The process could work miracles, raising prints that were completely invisible before.

Except not in this case.

"Nothing," Pulaski said, discouraged, peering at the access door through a very Sherlock Holmesian magnifier. "Only glove smudges."

"Not surprising. He's been fairly careful so far. Well, collect trace from the inside of the frame, where he made contact."

Pulaski did this, using a soft brush over the newsprint examination sheets and taking swabs. He placed whatever he found--to Rhyme it seemed like very little--into bags and organized them for Cooper to analyze.

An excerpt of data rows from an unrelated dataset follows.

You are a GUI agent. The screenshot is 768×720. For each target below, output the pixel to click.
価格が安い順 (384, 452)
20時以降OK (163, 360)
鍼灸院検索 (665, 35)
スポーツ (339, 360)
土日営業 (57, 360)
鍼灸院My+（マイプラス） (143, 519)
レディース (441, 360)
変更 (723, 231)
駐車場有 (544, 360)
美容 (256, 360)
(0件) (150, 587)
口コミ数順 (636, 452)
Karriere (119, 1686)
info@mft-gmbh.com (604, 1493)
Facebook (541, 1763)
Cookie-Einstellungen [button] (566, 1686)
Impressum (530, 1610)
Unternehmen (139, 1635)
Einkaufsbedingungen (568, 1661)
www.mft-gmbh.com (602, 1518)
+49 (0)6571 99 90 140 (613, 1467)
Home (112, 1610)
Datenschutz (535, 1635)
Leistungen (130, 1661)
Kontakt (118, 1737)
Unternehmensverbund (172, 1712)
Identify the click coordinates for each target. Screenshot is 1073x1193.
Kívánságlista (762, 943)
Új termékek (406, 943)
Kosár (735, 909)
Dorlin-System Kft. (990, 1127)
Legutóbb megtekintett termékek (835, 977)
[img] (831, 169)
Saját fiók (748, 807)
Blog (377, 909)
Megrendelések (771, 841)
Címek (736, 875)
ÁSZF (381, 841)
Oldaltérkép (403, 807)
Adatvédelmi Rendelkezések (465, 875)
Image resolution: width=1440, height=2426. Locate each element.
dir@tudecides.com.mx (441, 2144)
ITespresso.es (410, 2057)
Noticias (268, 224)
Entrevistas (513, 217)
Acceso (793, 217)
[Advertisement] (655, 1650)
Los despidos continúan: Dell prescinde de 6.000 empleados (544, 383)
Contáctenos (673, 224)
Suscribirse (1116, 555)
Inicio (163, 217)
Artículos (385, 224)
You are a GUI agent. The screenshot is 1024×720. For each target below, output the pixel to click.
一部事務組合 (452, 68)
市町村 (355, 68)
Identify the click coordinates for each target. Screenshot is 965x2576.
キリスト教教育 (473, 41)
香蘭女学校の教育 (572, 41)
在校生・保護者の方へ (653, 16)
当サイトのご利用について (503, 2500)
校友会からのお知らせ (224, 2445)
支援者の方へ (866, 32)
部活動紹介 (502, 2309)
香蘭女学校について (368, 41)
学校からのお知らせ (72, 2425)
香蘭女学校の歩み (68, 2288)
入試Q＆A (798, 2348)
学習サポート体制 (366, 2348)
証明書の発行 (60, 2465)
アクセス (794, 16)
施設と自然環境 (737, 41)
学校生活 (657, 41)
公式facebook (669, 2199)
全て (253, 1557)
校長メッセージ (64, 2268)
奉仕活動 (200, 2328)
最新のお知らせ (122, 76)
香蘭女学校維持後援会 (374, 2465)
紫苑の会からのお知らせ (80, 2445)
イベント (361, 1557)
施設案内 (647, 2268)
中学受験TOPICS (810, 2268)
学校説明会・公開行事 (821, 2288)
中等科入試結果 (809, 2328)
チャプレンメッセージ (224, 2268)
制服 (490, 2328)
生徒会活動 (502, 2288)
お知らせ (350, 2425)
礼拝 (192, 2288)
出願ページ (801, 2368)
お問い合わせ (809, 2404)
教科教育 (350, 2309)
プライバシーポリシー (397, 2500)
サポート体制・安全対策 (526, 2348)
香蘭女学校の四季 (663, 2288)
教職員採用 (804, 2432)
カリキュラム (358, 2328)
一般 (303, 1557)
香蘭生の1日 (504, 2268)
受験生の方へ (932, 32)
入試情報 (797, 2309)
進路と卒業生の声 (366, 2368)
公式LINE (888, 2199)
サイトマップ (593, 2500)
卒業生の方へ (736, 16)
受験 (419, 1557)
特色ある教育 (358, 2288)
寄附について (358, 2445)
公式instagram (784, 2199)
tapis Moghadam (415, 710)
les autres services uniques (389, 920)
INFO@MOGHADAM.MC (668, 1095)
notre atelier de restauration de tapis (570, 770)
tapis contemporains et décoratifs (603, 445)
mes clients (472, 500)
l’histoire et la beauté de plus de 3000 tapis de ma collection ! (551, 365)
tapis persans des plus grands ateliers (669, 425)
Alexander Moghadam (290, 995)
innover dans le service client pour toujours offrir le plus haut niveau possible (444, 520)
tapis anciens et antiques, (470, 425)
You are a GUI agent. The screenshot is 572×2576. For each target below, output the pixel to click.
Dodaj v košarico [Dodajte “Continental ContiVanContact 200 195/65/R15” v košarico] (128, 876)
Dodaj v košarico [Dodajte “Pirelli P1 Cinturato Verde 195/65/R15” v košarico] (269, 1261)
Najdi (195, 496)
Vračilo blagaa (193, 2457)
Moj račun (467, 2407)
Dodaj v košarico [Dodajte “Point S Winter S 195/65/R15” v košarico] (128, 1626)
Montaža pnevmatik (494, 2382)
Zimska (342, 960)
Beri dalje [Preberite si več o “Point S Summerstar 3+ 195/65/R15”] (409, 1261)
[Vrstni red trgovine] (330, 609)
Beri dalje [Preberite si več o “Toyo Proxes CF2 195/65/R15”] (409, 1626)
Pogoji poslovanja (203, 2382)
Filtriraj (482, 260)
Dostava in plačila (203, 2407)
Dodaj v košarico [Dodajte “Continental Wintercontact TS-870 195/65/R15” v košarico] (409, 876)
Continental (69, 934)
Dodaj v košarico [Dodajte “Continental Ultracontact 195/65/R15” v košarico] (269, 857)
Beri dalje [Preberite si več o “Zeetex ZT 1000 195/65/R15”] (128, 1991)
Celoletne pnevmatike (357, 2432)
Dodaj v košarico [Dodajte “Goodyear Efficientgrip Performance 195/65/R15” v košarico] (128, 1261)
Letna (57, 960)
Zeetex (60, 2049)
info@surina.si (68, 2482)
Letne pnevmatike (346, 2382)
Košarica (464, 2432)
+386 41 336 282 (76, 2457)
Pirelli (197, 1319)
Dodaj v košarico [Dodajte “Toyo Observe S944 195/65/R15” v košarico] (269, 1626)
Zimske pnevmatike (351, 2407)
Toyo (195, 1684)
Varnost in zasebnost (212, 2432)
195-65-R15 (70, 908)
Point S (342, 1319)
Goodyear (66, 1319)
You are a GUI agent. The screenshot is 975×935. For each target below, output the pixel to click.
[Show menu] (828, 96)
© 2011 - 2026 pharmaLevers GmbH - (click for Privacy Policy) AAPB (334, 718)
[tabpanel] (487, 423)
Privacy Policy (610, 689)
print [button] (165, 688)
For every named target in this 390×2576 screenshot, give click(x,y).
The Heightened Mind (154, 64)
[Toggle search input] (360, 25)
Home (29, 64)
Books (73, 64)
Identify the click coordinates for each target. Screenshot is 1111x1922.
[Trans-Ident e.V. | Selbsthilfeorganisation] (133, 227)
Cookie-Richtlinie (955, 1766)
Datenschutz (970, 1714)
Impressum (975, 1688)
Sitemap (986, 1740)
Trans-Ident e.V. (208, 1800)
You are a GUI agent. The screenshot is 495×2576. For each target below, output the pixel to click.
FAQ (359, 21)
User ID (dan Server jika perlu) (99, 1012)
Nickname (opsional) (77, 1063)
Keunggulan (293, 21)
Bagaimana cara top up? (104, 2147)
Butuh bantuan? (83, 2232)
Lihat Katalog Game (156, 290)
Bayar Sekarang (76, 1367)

Sellitto took a call and then said, "Hold on. You're being speakered."

"Hello?" came the voice.

Rhyme glanced at Sellitto. "Who?" he whispered.

"Szarnek."

The NYPD Computer Crimes expert.

"What do you have for us, Rodney?"

Rock music clattered around in the background. "I can almost guarantee that whoever played with the Algonquin servers had the pass codes up front. In fact, I will guarantee that. First of all, we found no evidence of any attempted intrusion. No brute force attack. No shredded code of rootkits, suspicious drivers or kernel modules or--"

"Just the bottom line, you don't mind."

"Okay, what I'm saying is we looked at every port . . ." He hesitated at Rhyme's sigh. "Ah, bottom line. It was and wasn't an inside job."

"Which means?" Rhyme grumbled.

"The attack was from outside Algonquin's physical building."